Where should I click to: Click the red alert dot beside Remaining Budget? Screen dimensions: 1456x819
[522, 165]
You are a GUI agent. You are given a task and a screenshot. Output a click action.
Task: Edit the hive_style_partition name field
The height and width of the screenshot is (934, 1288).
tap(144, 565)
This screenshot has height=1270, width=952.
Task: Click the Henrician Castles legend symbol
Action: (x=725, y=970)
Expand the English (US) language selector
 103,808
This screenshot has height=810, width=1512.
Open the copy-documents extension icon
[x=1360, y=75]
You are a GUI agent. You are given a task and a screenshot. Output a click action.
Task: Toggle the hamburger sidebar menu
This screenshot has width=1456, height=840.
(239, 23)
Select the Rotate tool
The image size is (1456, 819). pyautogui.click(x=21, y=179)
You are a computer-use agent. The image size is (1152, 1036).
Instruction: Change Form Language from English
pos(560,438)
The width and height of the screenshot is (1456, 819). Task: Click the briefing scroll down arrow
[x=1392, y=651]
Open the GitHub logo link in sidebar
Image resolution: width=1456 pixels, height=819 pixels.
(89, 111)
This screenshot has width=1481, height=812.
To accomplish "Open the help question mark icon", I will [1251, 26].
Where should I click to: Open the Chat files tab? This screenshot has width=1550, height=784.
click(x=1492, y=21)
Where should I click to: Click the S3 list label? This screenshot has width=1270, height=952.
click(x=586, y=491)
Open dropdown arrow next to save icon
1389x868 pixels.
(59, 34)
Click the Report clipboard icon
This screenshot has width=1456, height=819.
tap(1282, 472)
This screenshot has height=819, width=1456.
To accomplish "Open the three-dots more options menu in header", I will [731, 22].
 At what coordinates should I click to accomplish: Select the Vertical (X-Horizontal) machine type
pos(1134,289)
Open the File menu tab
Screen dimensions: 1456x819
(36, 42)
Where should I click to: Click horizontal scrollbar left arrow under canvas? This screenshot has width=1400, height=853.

━━━━

Task to carry out: Only lines with the word "will" should be collected from the material.

Response for this exercise:
To accomplish "Open the help question mark icon", I will [1251, 26].
To accomplish "Open the three-dots more options menu in header", I will [731, 22].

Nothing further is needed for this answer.